* Prompt
Please go through the records below and return every line holding the word "Open".
○ ○ ○ ○
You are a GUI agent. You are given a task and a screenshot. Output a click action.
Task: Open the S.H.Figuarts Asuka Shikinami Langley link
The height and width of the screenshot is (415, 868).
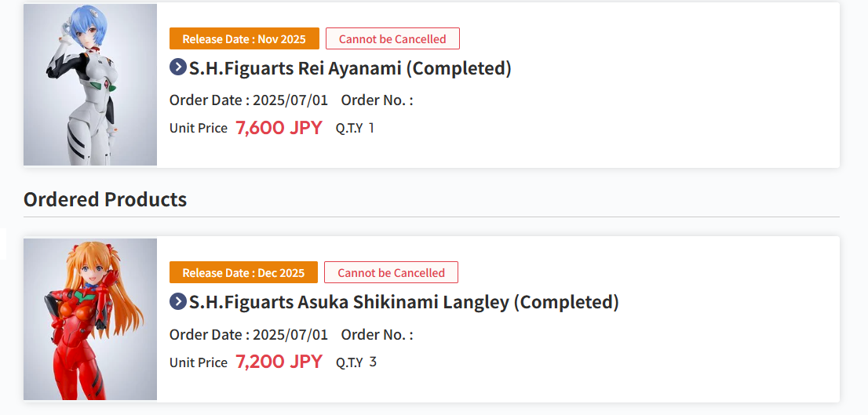pos(403,303)
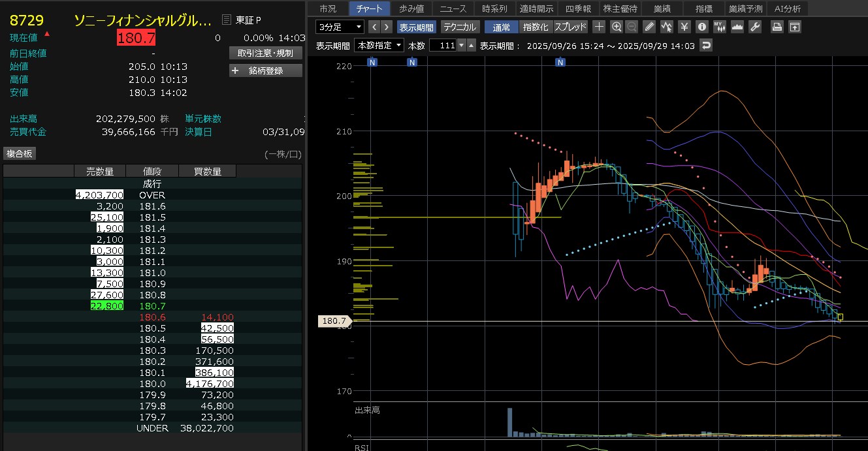Zoom in on the chart
The image size is (868, 451).
pos(617,27)
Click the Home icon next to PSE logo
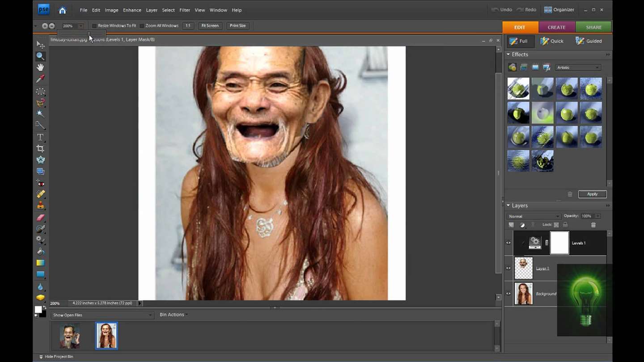This screenshot has height=362, width=644. (63, 10)
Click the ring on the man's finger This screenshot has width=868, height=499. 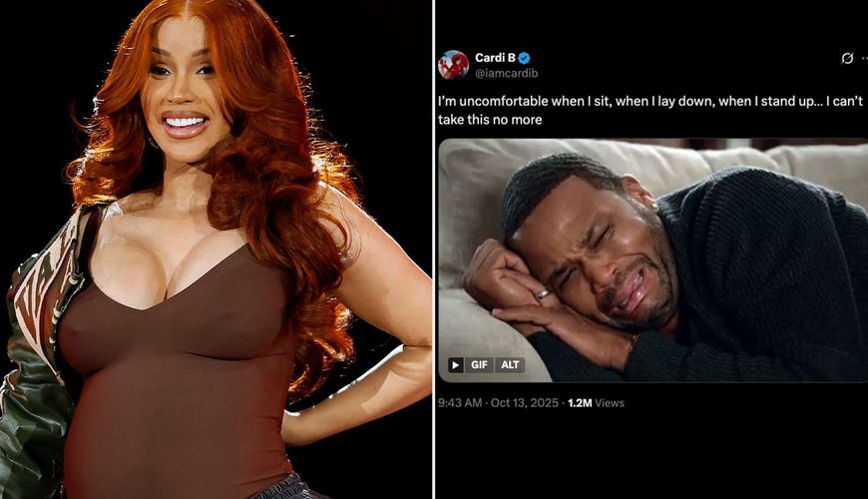tap(544, 294)
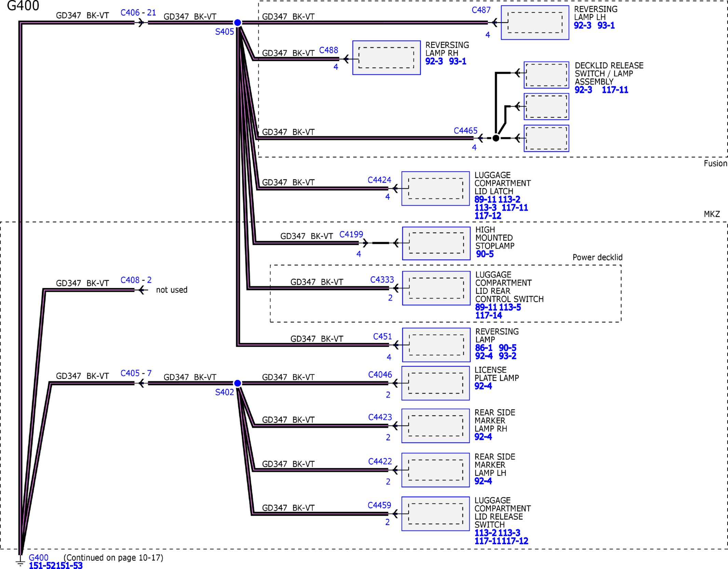Viewport: 728px width, 569px height.
Task: Click the Luggage Compartment Lid Latch component box
Action: tap(436, 189)
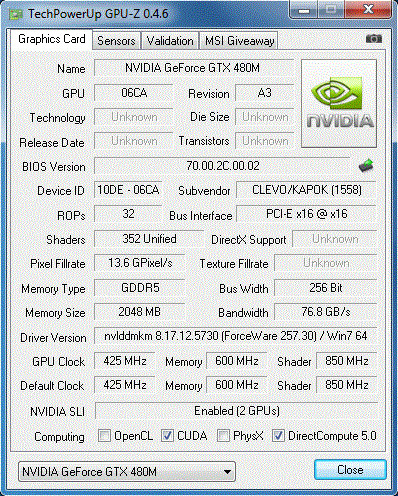Click the NVIDIA SLI status field
The height and width of the screenshot is (496, 398).
click(x=236, y=411)
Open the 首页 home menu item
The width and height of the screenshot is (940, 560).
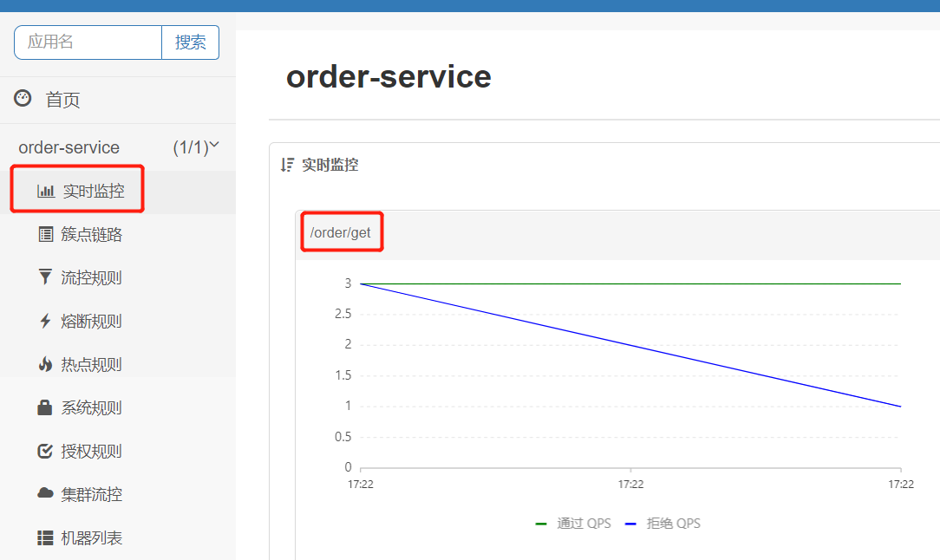pyautogui.click(x=62, y=101)
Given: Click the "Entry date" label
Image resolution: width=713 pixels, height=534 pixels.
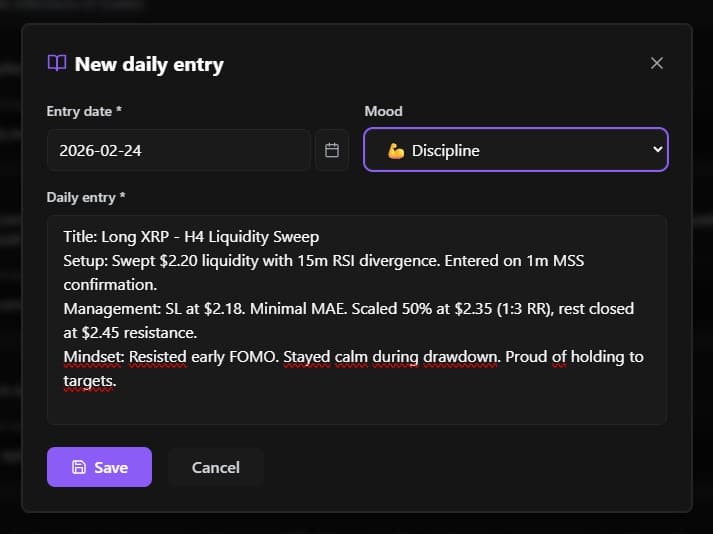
○ ○ ○ ○
* Answer box
Task: Open the S.H.Figuarts Asuka Shikinami Langley link
Open the 首页 home menu item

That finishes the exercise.